Everything from the line containing "Task: Click the" through the line containing "Viewport: 819px width, 913px height." should be repeated exactly, and nothing else from the data.

** PROVIDED INFORMATION follows **

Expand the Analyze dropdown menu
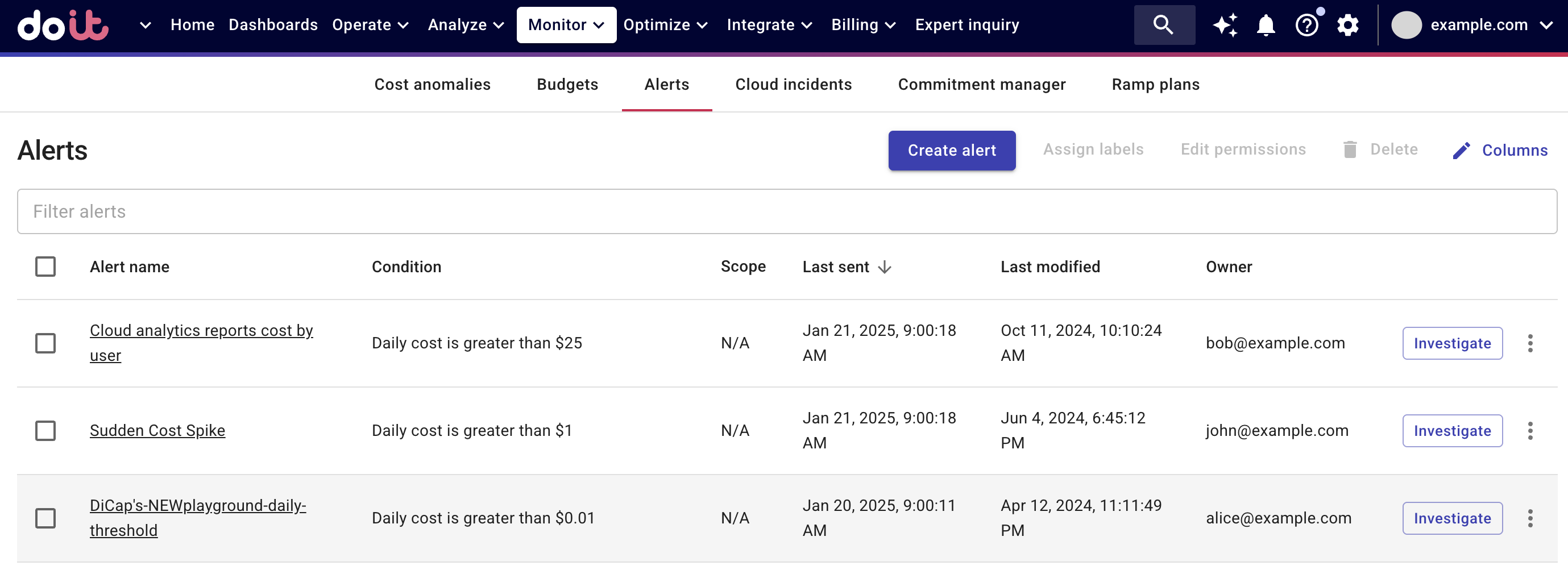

** End of PROVIDED INFORMATION **
** PROVIDED INFORMATION follows **

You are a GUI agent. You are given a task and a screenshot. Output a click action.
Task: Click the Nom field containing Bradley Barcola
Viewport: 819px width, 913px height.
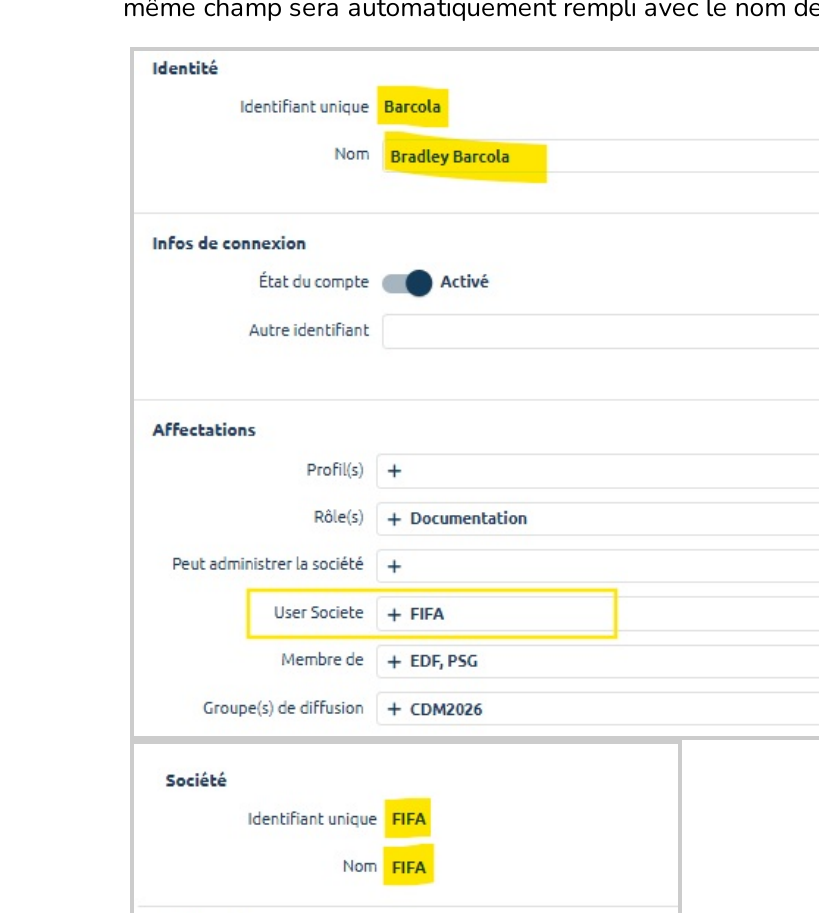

** End of PROVIDED INFORMATION **
** PROVIDED INFORMATION follows **

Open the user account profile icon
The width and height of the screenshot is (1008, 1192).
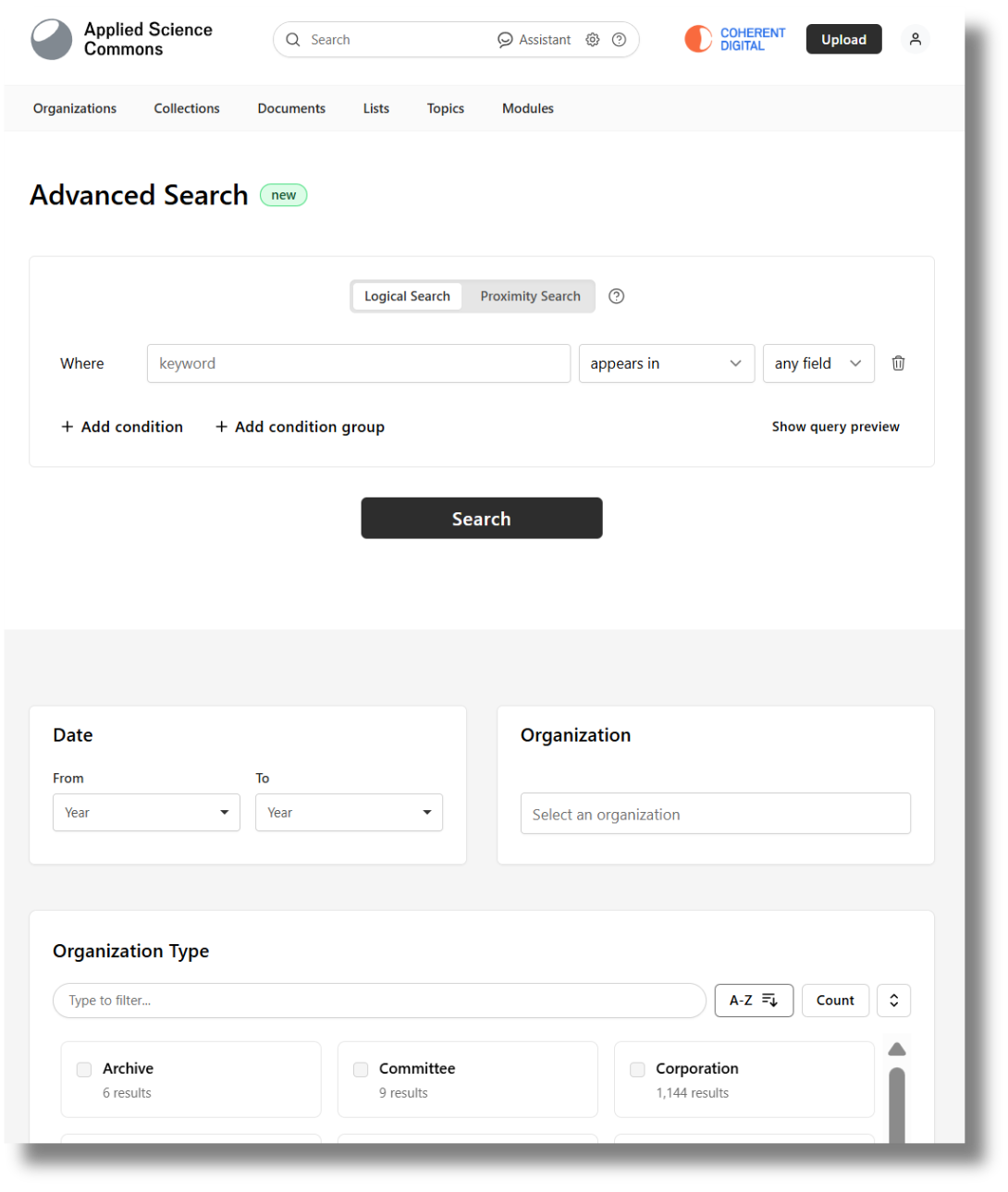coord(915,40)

** End of PROVIDED INFORMATION **

> [SOLUTION TO THE PROBLEM]
Task: Click the Nom field containing Bradley Barcola
Viewport: 819px width, 913px height.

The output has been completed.